雪が少ない都市部でも冬場のクルマの取り扱いを誤ると、故障や事故につながることがあります。冬季にありがちなNG行為と安全な対応策を整理しました。
■① フロントガラスの熱湯除氷は危険
凍結したフロントガラスに熱湯をかけると、急激な温度変化でガラスが割れるリスクがあります。解氷スプレーやデフロスターを使い、低温のウィンドウウォッシャー液で対処しましょう。
■② エンジン始動直後の高回転は避ける
低温で硬くなったエンジンオイルや燃料は、急加速すると潤滑不足となり負荷が増大します。発進前に軽く暖機運転を行い、速度を徐々に上げるのが賢明です。

- データ欄
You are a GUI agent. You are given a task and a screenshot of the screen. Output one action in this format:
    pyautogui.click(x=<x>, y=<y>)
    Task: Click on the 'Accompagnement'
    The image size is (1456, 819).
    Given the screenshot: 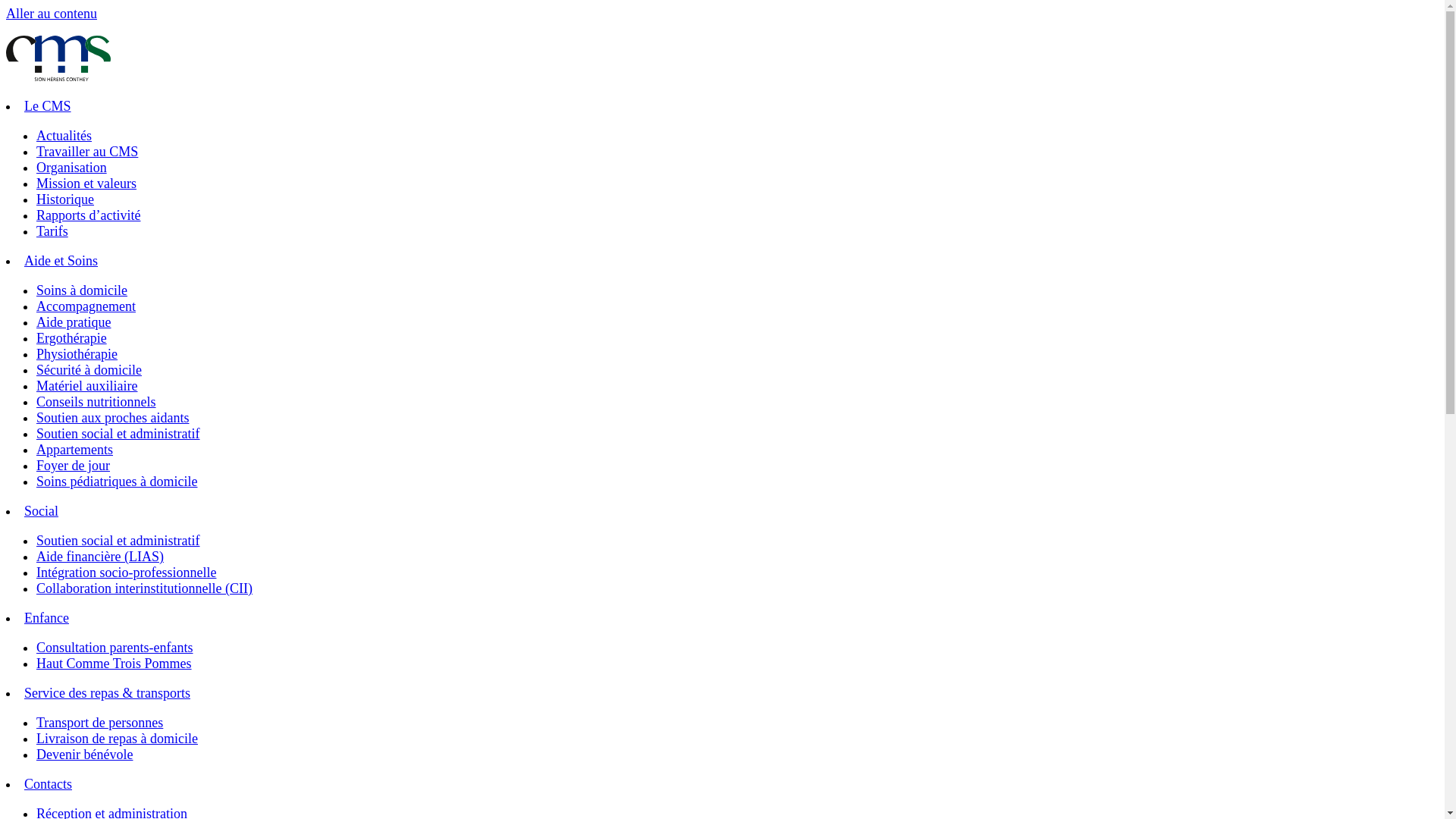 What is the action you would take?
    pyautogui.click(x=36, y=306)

...

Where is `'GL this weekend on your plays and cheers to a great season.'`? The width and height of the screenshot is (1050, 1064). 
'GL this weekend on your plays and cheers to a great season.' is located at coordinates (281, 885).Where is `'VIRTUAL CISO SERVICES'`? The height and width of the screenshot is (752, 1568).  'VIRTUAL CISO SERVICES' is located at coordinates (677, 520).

* * *

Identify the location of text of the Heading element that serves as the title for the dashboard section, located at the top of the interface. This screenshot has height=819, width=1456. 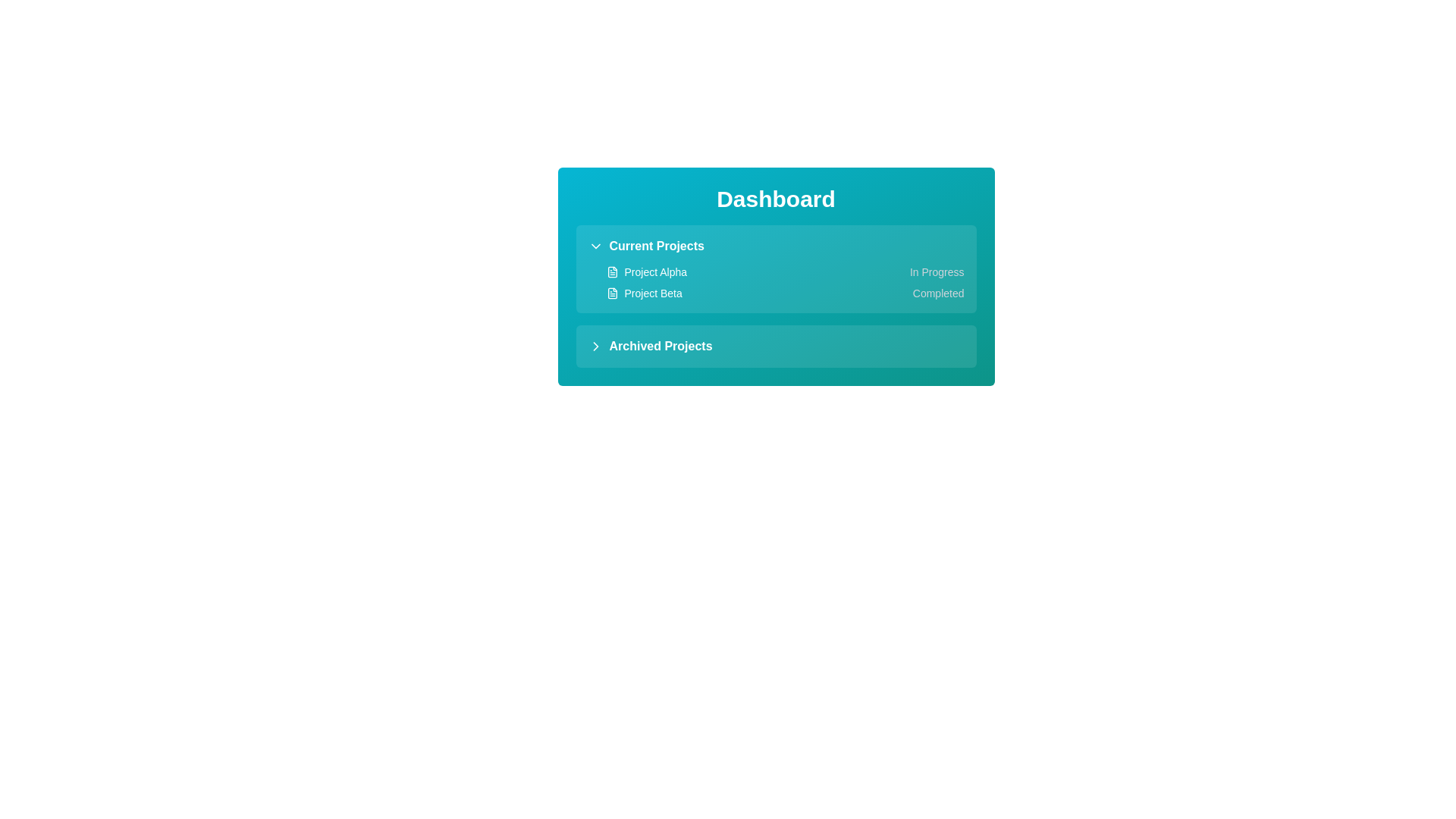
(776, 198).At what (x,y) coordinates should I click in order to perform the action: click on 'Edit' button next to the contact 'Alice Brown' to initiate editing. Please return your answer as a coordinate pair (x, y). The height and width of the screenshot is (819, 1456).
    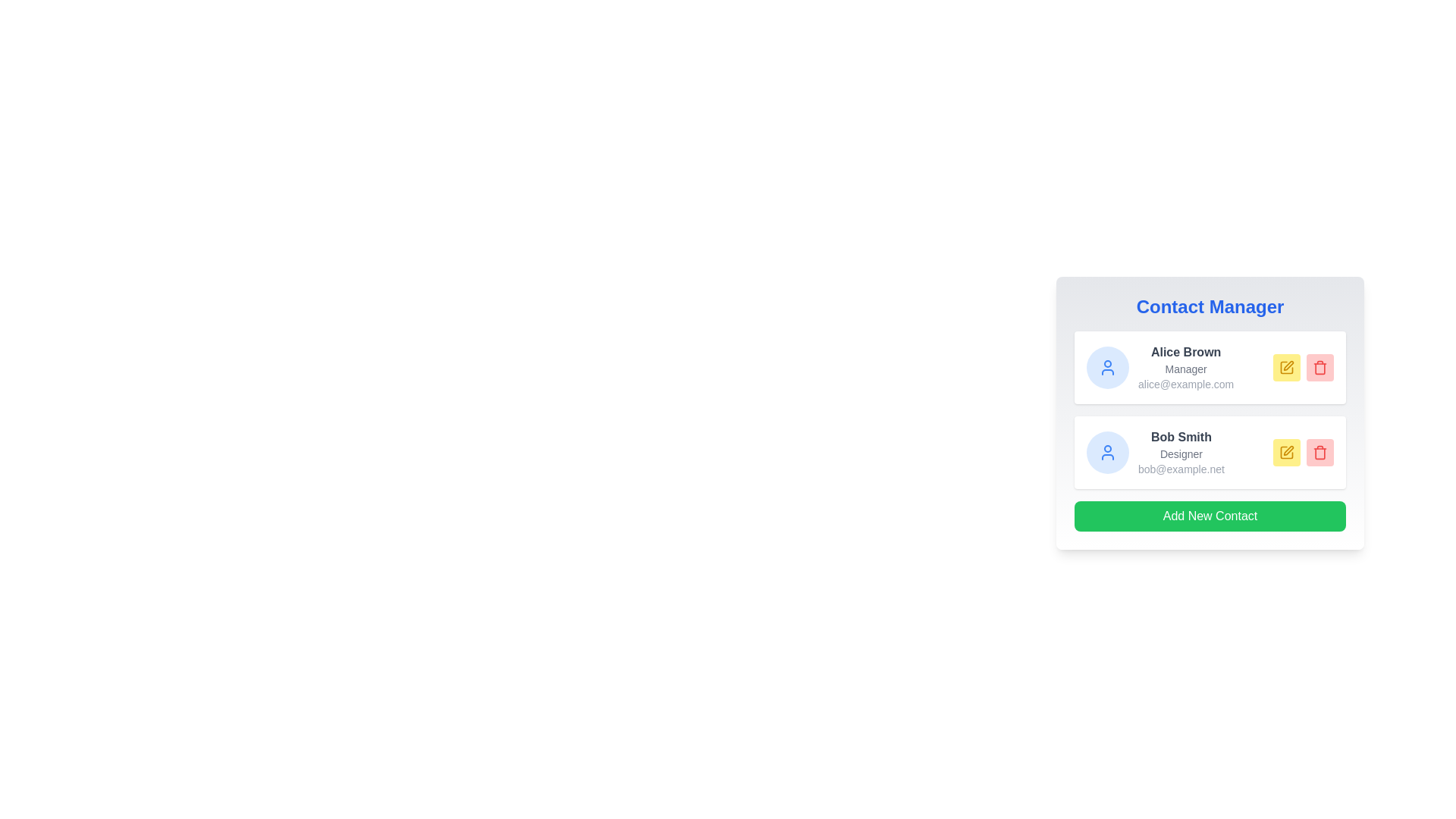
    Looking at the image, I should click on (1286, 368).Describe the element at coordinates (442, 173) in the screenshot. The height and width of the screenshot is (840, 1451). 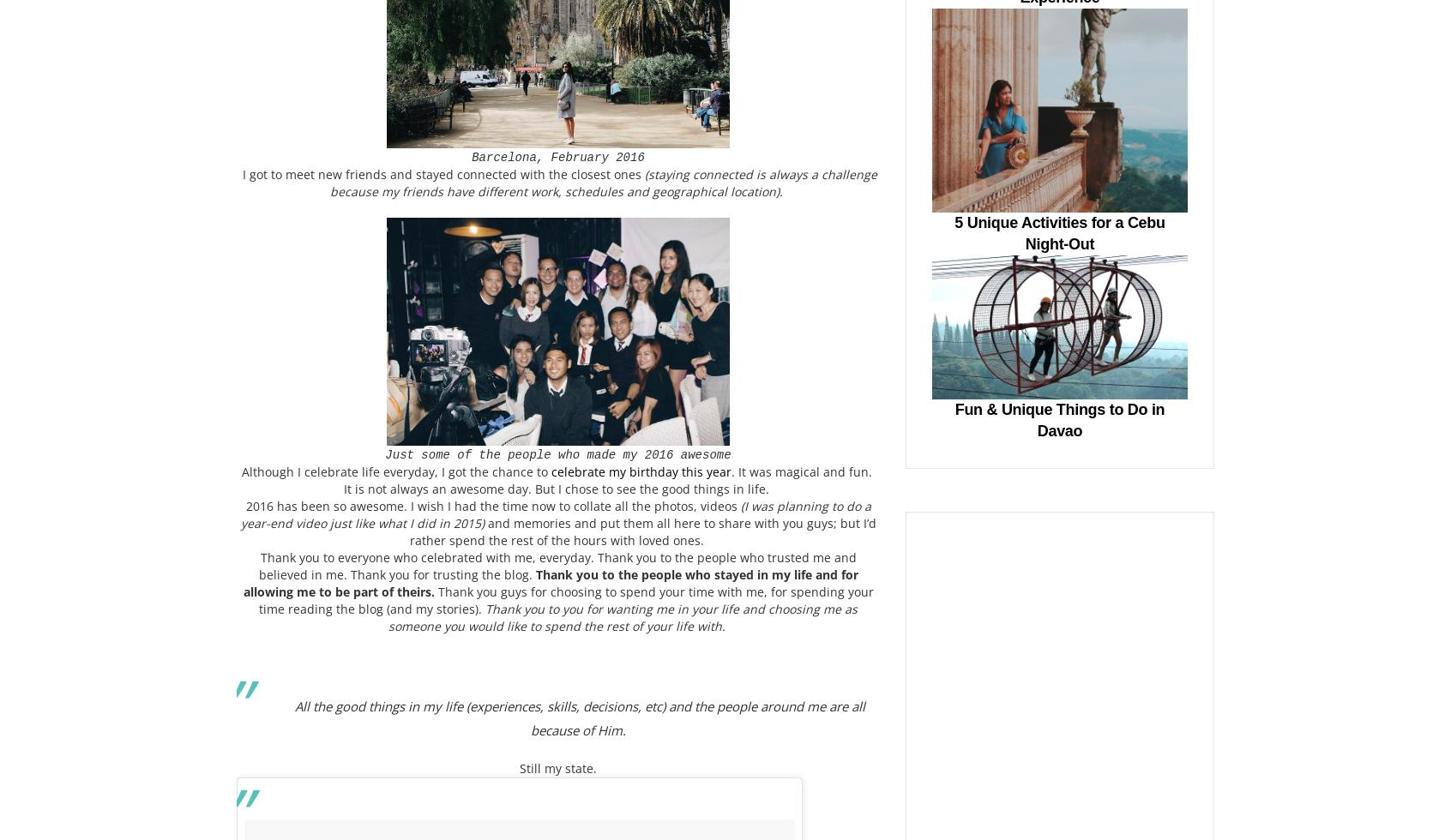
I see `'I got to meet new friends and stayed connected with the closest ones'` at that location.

- 実施事項
1/ 冬場のクルマの取り扱いに関する文章において、凍結したフロントガラスへの対処に用いるよう勧められているものを、すべて挙げてください。
2/ 冬場のクルマの取り扱いに関する文章のうち、「雪が少ない都市部でも冬場のク」から「を徐々に上げるのが賢明です。」までの部分を、一字も変えずに書き写してください。
3/ 冬場のクルマの取り扱いに関する文章の最後の文に続けて、次の部分を書き上げてください。
上記の記録は、別の出典から得られたものです。

- 解答一覧
1/ 解氷スプレー、デフロスター、低温のウィンドウウォッシャー液

2/
雪が少ない都市部でも冬場のクルマの取り扱いを誤ると、故障や事故につながることがあります。冬季にありがちなNG行為と安全な対応策を整理しました。
■① フロントガラスの熱湯除氷は危険
凍結したフロントガラスに熱湯をかけると、急激な温度変化でガラスが割れるリスクがあります。解氷スプレーやデフロスターを使い、低温のウィンドウウォッシャー液で対処しましょう。
■② エンジン始動直後の高回転は避ける
低温で硬くなったエンジンオイルや燃料は、急加速すると潤滑不足となり負荷が増大します。発進前に軽く暖機運転を行い、速度を徐々に上げるのが賢明です。

3/
■③ 短時間アイドリングの繰り返し
短時間アイドリングを繰り返すと、排気ガス中の水分が結露してエンジン内部でサビやスラッジが発生しやすくなります。低温期は長距離を一定時間走行して、内部結露を防ぎましょう。
■④ 頻繁な短距離運転の注意
短距離運転を繰り返すとエンジン内部の循環不全や結露が起こりやすく、エンジン劣化を招きます。定期的にある程度の距離を走行してコンディションを維持してください。
■⑤ バッテリー管理
低温期は化学反応が鈍くなり、バッテリー性能が低下します。定期的に走行して充電を保ち、古いバッテリーは交換。ポータブルバッテリーやブースターケーブルも備えておくと安心です。
■⑥ 冬用ワイパーへの交換
ゴム製ワイパーは低温で硬化し能力低下します。厚めのゴムを使った冬用ワイパーに交換し、シーズン終了後は通常のワイパーに戻しましょう。
■⑦ 燃料タンクは空タンを避ける
燃料の凍結や粘性変化を防ぐため、燃料は多めに入れておきます。特に軽油は-5℃で凍るため、冬季の給油管理が重要です。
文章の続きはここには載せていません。